Vorliegend kann aufgrund der von der Schwurgerichtskammer gewonnenen Erkenntnisse, die nach umfangreicher Beweisaufnahme Grundlage des rechtskräftigen Strafurteils vom 09.06.2005 geworden sind, davon ausgegangen werden, dass eine hohe Wahrscheinlichkeit für die Richtigkeit der Tatvorwürfe der Kläger besteht. Nach den Feststellungen der Schwurgerichtskammer hat der Beklagte bei der Tatausführung vorsätzlich gehandelt. Seine Steuerungsfähigkeit war gemäß § 21 StGB zwar erheblich vermindert, aber nicht ausgeschlossen. Diese Feststellungen beruhen auf dem Gutachten des Sachverständigen Prof. Dr. Blanz. Auch wenn für den Sachverständigen ein geringer Restzweifel von 10 % bestanden haben mag, ob die Steuerungsfähigkeit wegen des zuvor genossenen Alkohols und der bestehenden emotional instabilen Persönlichkeitsstörung ausgeschlossen war, reicht dies nicht, um im Sinne des § 827 BGB zu einer für den Beklagten günstigen Prognose zu kommen. Denn der Sachverständige hat ausdrücklich klargestellt, dass die Anwendung des § 20 StGB dann ausscheiden muss, wenn eine Motivlage festgestellt und im Übrigen nachvollziehbare Erklärungen für die Äußerungen und das Verhalten des Beklagten feststellbar sind. Indes hat die Schwurgerichtskammer die Verhaltensweisen und Äußerungen des Beklagten als nachvollziehbar und mit den Gesamtumständen in Einklang stehend erachtet.

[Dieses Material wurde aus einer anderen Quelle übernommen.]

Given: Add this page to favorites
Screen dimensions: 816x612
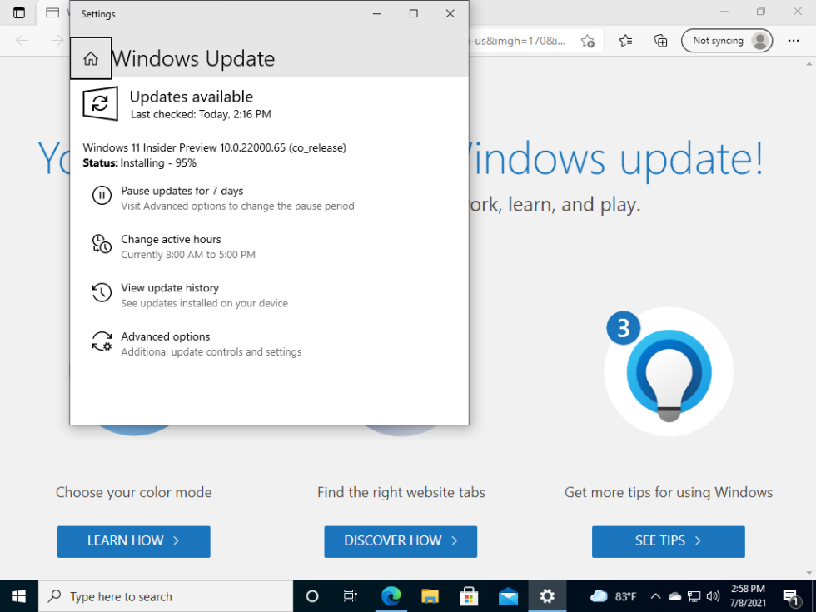Looking at the screenshot, I should click(588, 41).
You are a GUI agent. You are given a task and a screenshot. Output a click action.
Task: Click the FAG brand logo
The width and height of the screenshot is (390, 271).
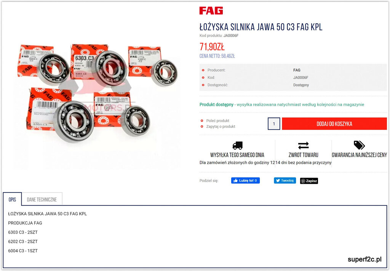click(211, 11)
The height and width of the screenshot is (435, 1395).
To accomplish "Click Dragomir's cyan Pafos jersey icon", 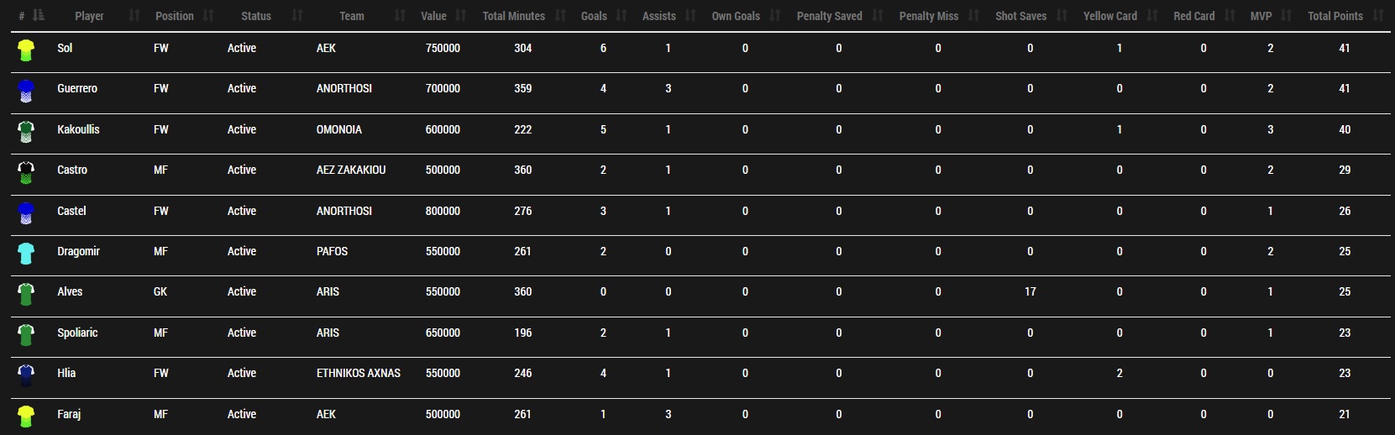I will tap(26, 253).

Hierzu hat der BGH im Revisionsverfahren in seinem Beschluss vom 01.09.2004 ausgeführt: "Der Tatrichter hat - sachverständig beraten - die Annahme von Schuldunfähigkeit (§ 20 StGB), insbesondere im Hinblick auf die gewonnene Überzeugung von einem Tatmotiv des Angeklagten rechtsfehlerfrei verneint. Der aufgezeigte Erörterungsmangel erstreckt sich nicht auf die Frage der Schuldunfähigkeit, welche bei der gegebenen Sachlage ohnehin auszuschließen ist." In Anbetracht dessen durfte das Landgericht ohne weiteres davon ausgehen, dass eine (erneute) Beweisaufnahme mit großer Wahrscheinlichkeit zum Nachteil des beweisbelasteten Beklagten ausgehen wird.

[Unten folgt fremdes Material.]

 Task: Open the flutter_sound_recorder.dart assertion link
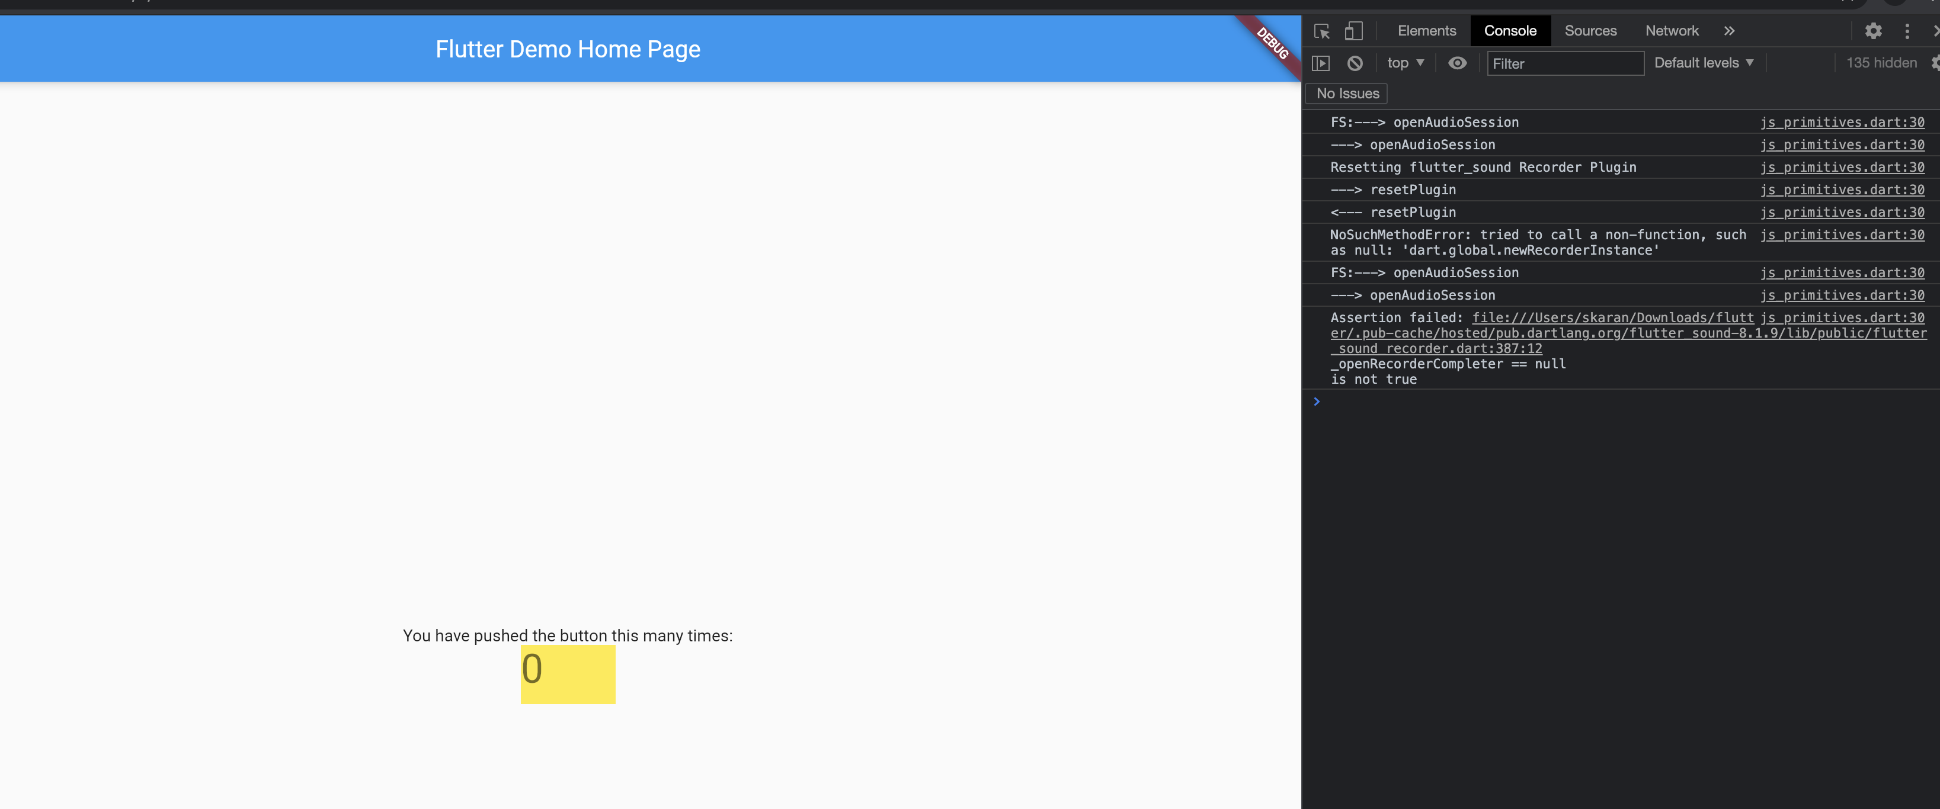1435,348
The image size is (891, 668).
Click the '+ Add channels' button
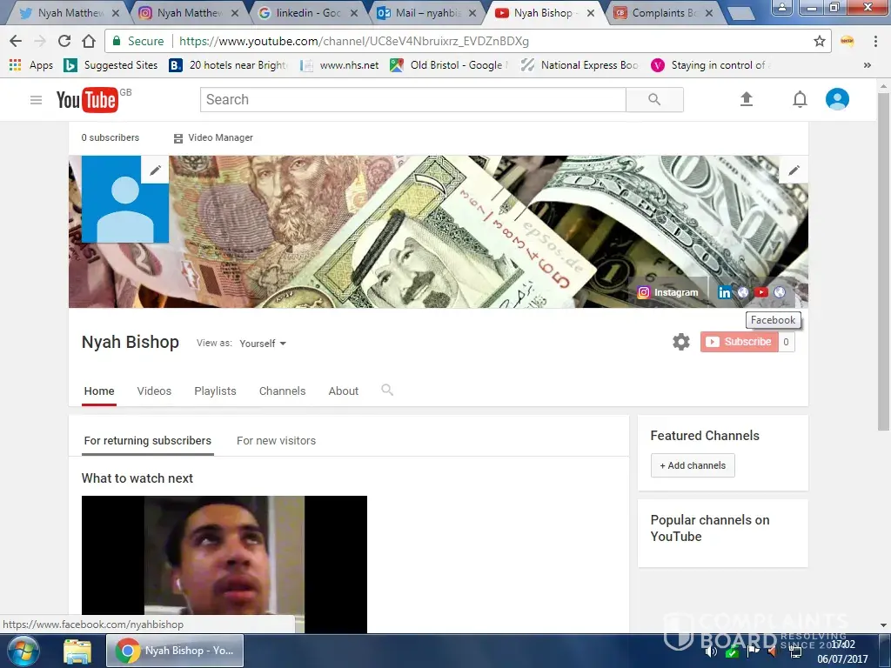coord(693,465)
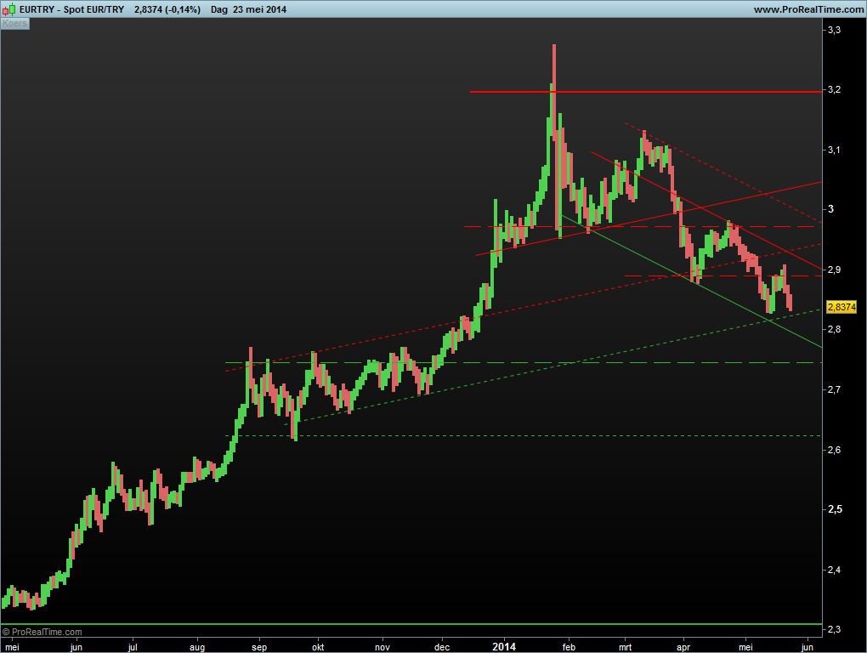Open the www.ProRealTime.com link

[808, 9]
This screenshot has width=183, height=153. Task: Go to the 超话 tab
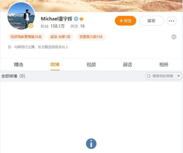coord(127,64)
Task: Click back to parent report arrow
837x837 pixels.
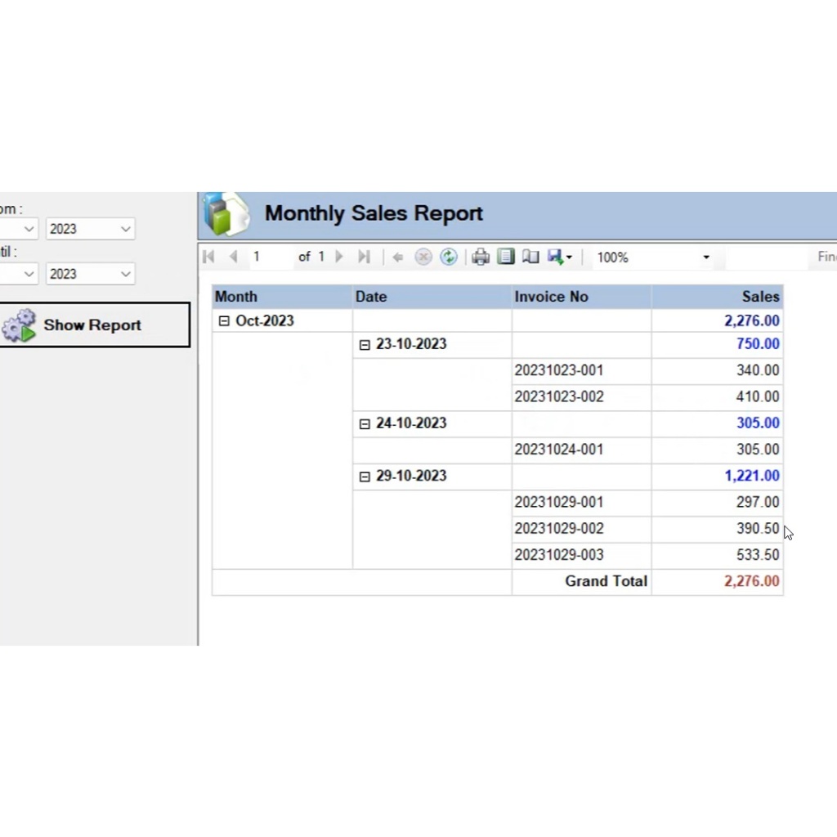Action: (x=398, y=257)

Zu Unrecht beanstandet der Beklagte auch den vom Landgericht angesetzten Schmerzensgeldbetrag als deutlich übersetzt. Angesichts der Tatsache, dass der Beklagte mit einem Hammer auf den Kopf des Kläger eingeschlagen, ihn anschließend getreten und schließlich noch mit einem Stuhlbein traktiert hat, wodurch die auf Seite 59/60 des Strafurteils vom 04.12.2003 geschilderten erheblichen Verletzungen verursacht worden sind, erscheint der angesetzte Schmerzensgeldbetrag von 20.000,- € durchaus angemessen.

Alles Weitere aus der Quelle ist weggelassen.